NPP1000, a safety channel which uses an uncompensated ion chamber, also monitors the reactor power using analog signals. The signal from this safety channel is used to SCRAM the reactor should the power level reaches or exceeds a preset percentage value of the reactor license power as measured by the NPP1000 detector.

29.2 The block diagram of the Instrument and control system for the DTRR is shown in Figure 29.2 below. As described in response to RAI 29.1 above, the system is based on an industry standard.

Operational experience shows that it is capable and sufficient to control the DTRR for the reactor power level of 300kW. It has the following main parts: The NM1000 and the NPP1000 with their associated sensors, signal conditioning amplifiers and integrated circuits and power supplies; The Data Acquisition Computer; The Control System Computer; And the Control Console.

Figure 29.2 Control system block diagram 29.3 The method for calibration and setting trip criteria are manufacturer specified methods and are according to ANSI standards and the DTRR technical specifications. The calibration for the NM1000 is checked daily or whenever the reactor is operated by using a built-in procedure. This built-in procedure is invoked while the reactor is shutdown using the "Prestart Mode" button provided on the control console. During the "Prestart Mode", the DAC computer generates internal signals. The signals are used to test the four calibration points of the NM1000. Other test signals are generated to test the Hi-Power Scram set points of the NM1000 and the NPP1000, to simulate and test loss of high voltge to the power monitors. The control rod withdrawal prohibit is also tested using source level count rates from NM1000 with and without neutron source in the reactor core. Finally, the set points that were not tested during the automated prestart tests, including manual SCRAM, Rod Interlock, CSC watch dog, are done manually using appropriate combination of buttons on the control console. All prestart tests MUST be passed before the reactor is operated.
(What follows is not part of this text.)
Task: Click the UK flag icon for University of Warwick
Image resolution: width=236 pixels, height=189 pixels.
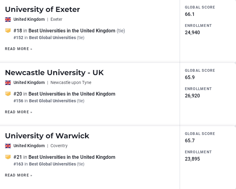Action: [8, 146]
29.4 Operational experience shows that the system is suitable and sufficient for performing the functions at the requested power level of 300kW

53. NUREG-1 537, Part 1, Section 13.1.2, "Insertion of Excess Reactivity" requests the applicant to provide an analysis of reactivity insertion events. Similarly, NUREG-1 537, Part 1, Section 4.5.3,"Operating Limits," requests that the applicant provide an analysis of the uncontrolled withdrawal of the highest reactivity control rod. DTRR SAR, Section M.1.2, does not provide sufficient information regarding reactivity insertion events.

53.1 Please provide an analysis of possible reactivity insertion events for the DTRR.

53.2 Please provide an analysis of the uncontrolled rod withdrawal event for DTRR using the highest reactivity control rod.

DTRR Response The response to this question is awaiting the results of the Neutronics and Thermal-hydraulic models using MNCP and RELAP codes, which are being carried out specifically for the DTRR. A time extension of 60 days is hereby requested for this RAI.